# New to Macros and Wide Angle



## Christopher Dittmar (Feb 13, 2008)

Hello.

I am a beginning photographer with a Canon Rebel XTi setup. I have both 58mm zoom lenses (one is the 75-300 and one is an 18-55mm) as well as a standard 50mm lens (52mm for the sake of attaching filters, etc.)

In the kit that came with it was a macro/wide angle lens. I can successfully attach the macro lens to my 58mm lenses. However the Wide angle lens ONLY attaches to the macro lens. For some reason it does not fit either my 58mm or 52mm lenses directly. 

Now I would see this as, "Okay, so the Macro lens is basically the adapting componant for the wideangle lens", but here is where the problem starts. With the macro lens attached between the two, there is no wide angle.
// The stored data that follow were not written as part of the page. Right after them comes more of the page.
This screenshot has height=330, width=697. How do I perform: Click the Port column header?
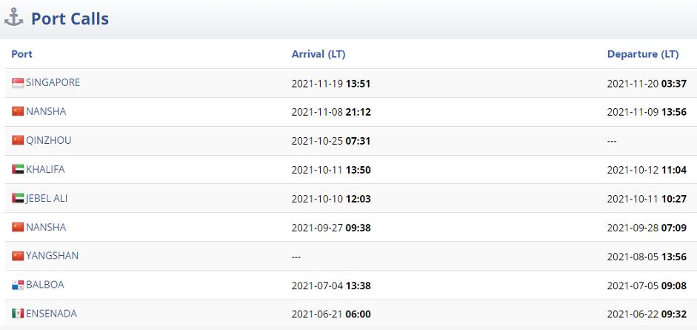[22, 54]
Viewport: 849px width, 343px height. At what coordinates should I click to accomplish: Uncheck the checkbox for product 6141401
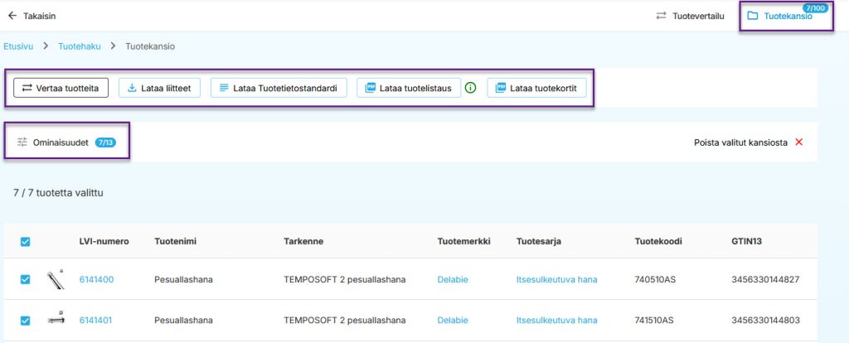click(x=25, y=321)
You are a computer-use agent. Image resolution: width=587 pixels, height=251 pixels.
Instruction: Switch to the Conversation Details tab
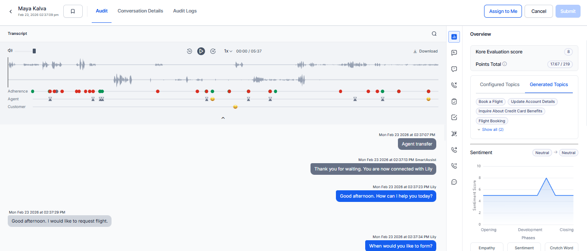pyautogui.click(x=140, y=11)
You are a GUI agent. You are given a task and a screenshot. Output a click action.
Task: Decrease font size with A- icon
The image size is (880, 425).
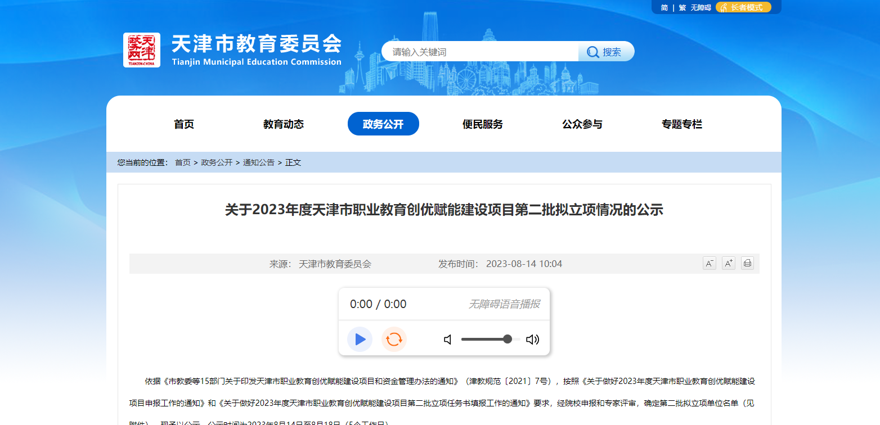710,263
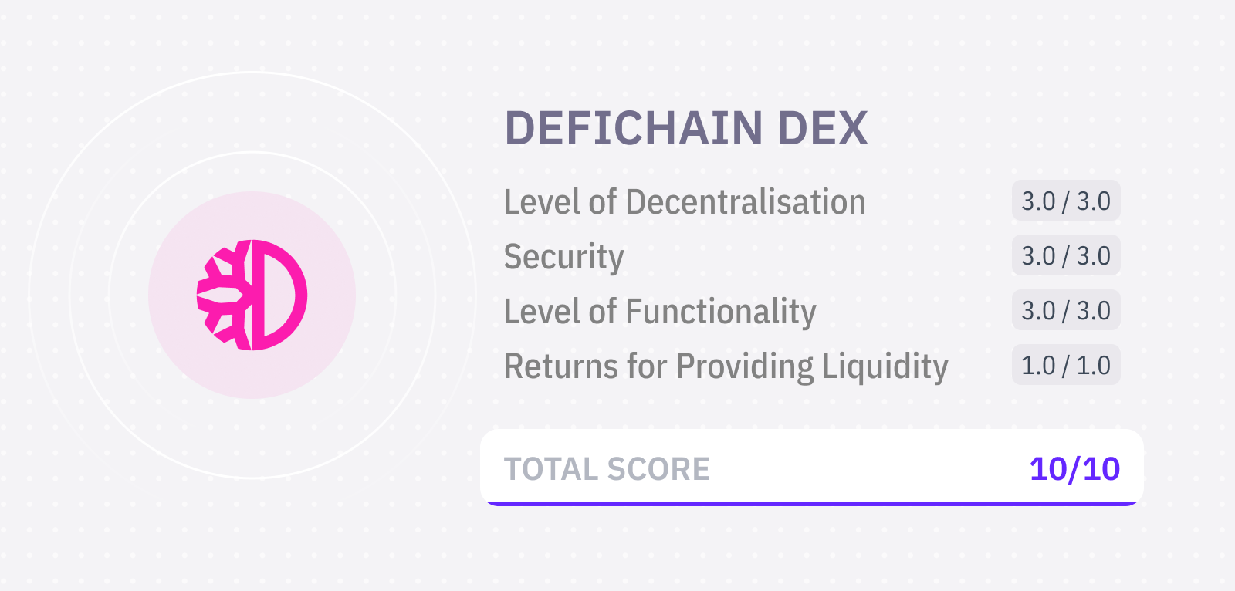1235x591 pixels.
Task: Click the Security 3.0 / 3.0 score badge
Action: 1066,255
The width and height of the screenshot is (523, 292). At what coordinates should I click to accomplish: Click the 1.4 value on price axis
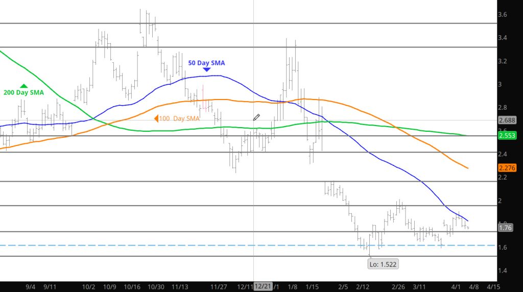503,271
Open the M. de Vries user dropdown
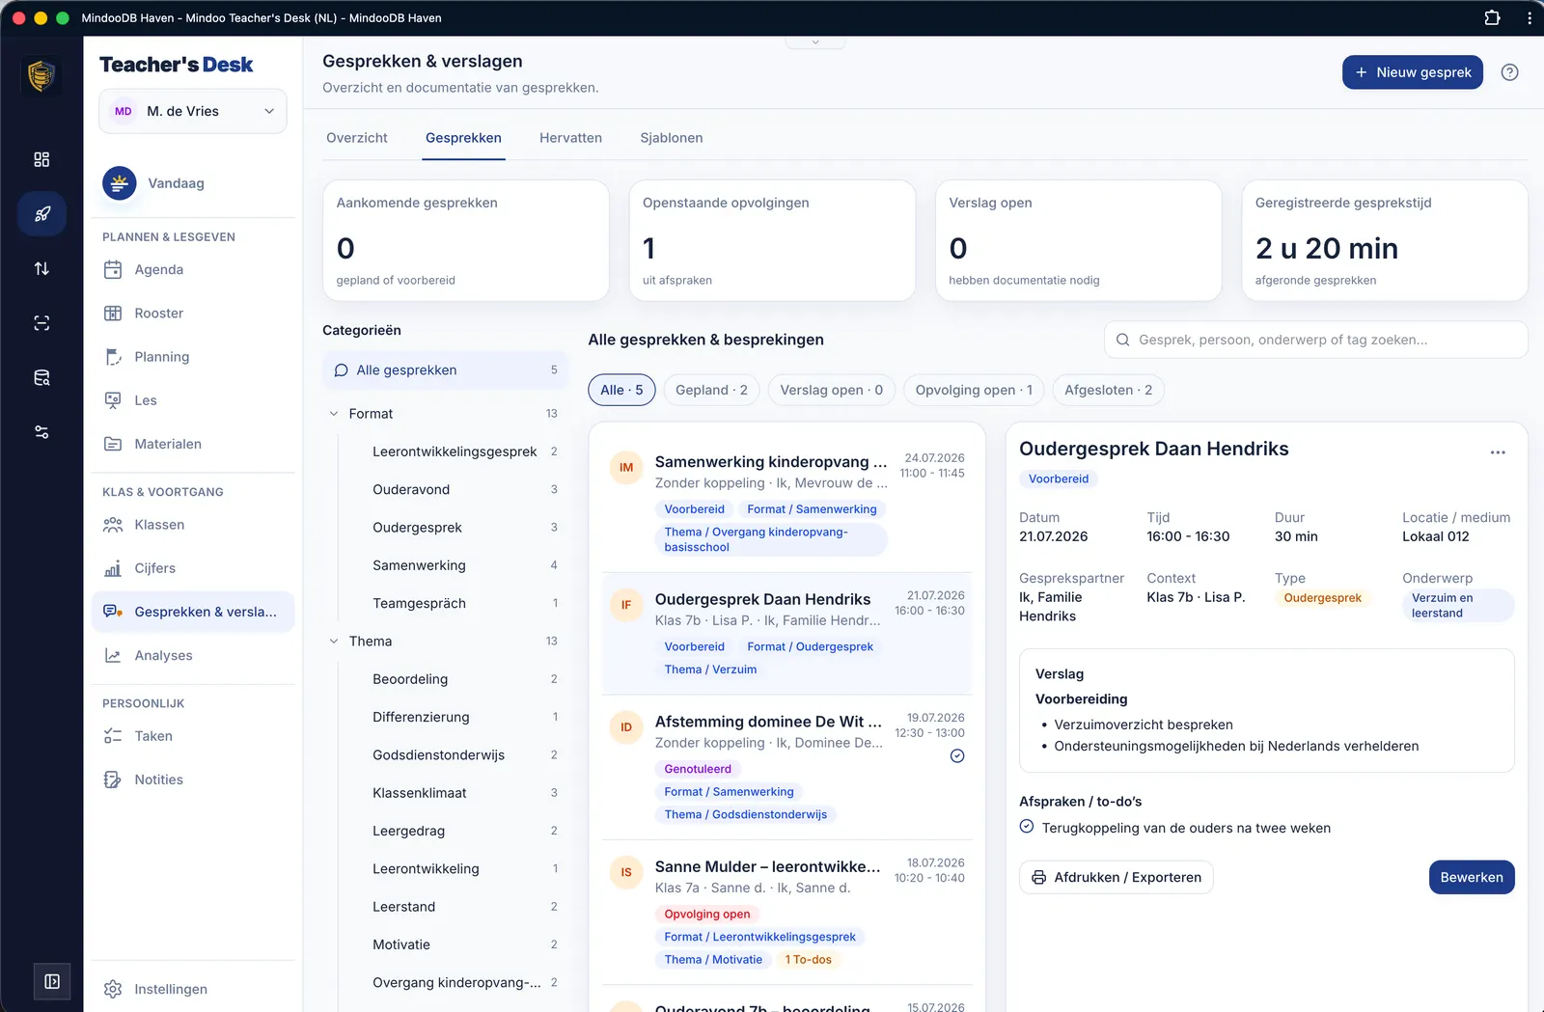 [193, 111]

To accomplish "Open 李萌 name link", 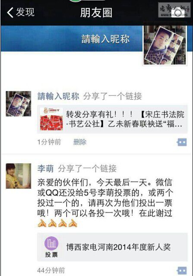I will 46,168.
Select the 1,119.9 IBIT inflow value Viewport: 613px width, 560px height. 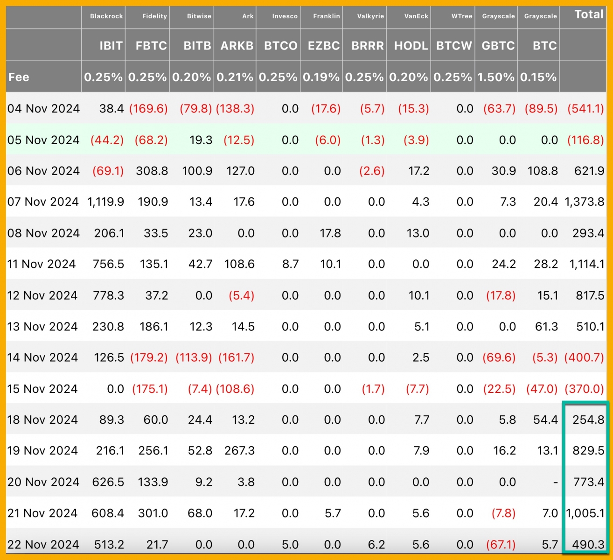coord(105,202)
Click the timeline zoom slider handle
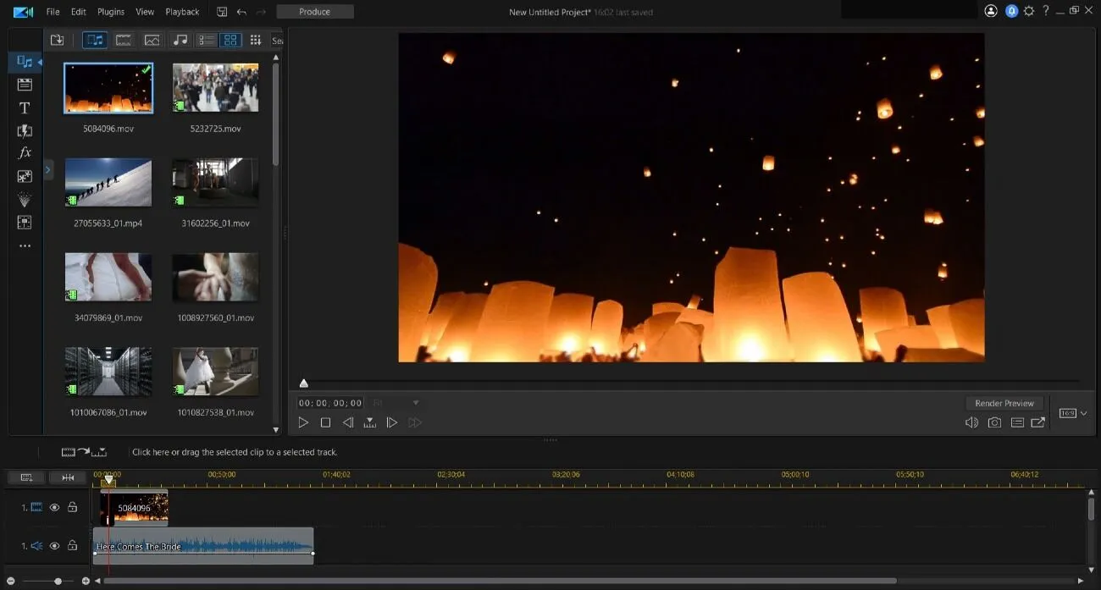1101x590 pixels. pyautogui.click(x=58, y=581)

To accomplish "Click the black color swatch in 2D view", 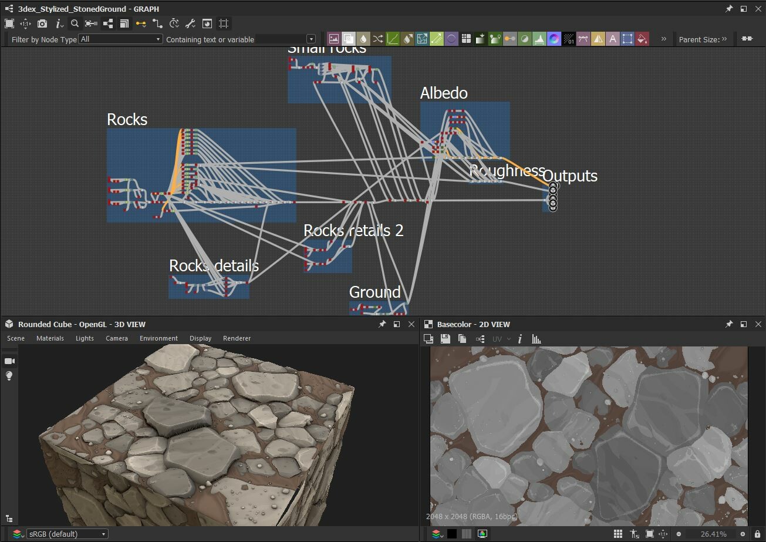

Everything looks exactly as if I have no macro/wideangle attached at all, so what exactly is the point of a wide angle lens?

For the sake of specifics, printed on the wide angle is: "Digital Visions Japan 58mm 0.5x Digital lens" and on the Macro lens is just simply "W/MACRO"

I am a novice photographer when it comes to regular digital photography, but VERY new to wide angle and Macro styles. My usual searches on Youtuybe for video tutorials turned up nothing on the subject of properly attaching these lenses and no instructions came with them.

I'd greatly appreciate any pointers.

Chris


----------



## Big Mike (Feb 13, 2008)

Welcome to the forum.

The 'macro/wide angle' attachment that you have...is a gimmick.  I wouldn't expect too much from it.  It's a 'two in one' lens adapter/filter...it probably does a poor job of either.

If you want real macro, then I'd suggest a real macro lens...as seen HERE.  

If you want wide angle, then I suggest a real wide angle lens like the Canon 10-22mm or the Sigma 10-20mm etc.


----------



## Christopher Dittmar (Feb 13, 2008)

Many thanks, mike.  I was just reading some of the wonderful posts you put around this forum as well.  I am glad i found this place.

I am a pilot and my sweetie and i are going into Aerial photography.  i just took a look at those lenses and they do indeed look more capable for what I am looking for -- especially for photos of the flight deck and - when we are flying the Cessna - good wide angles of the scenery from the air.

At least now i do not feel bad as I thought I was just having a mental malfunction trying to see a difference with this wide angle I got as part of the package.


----------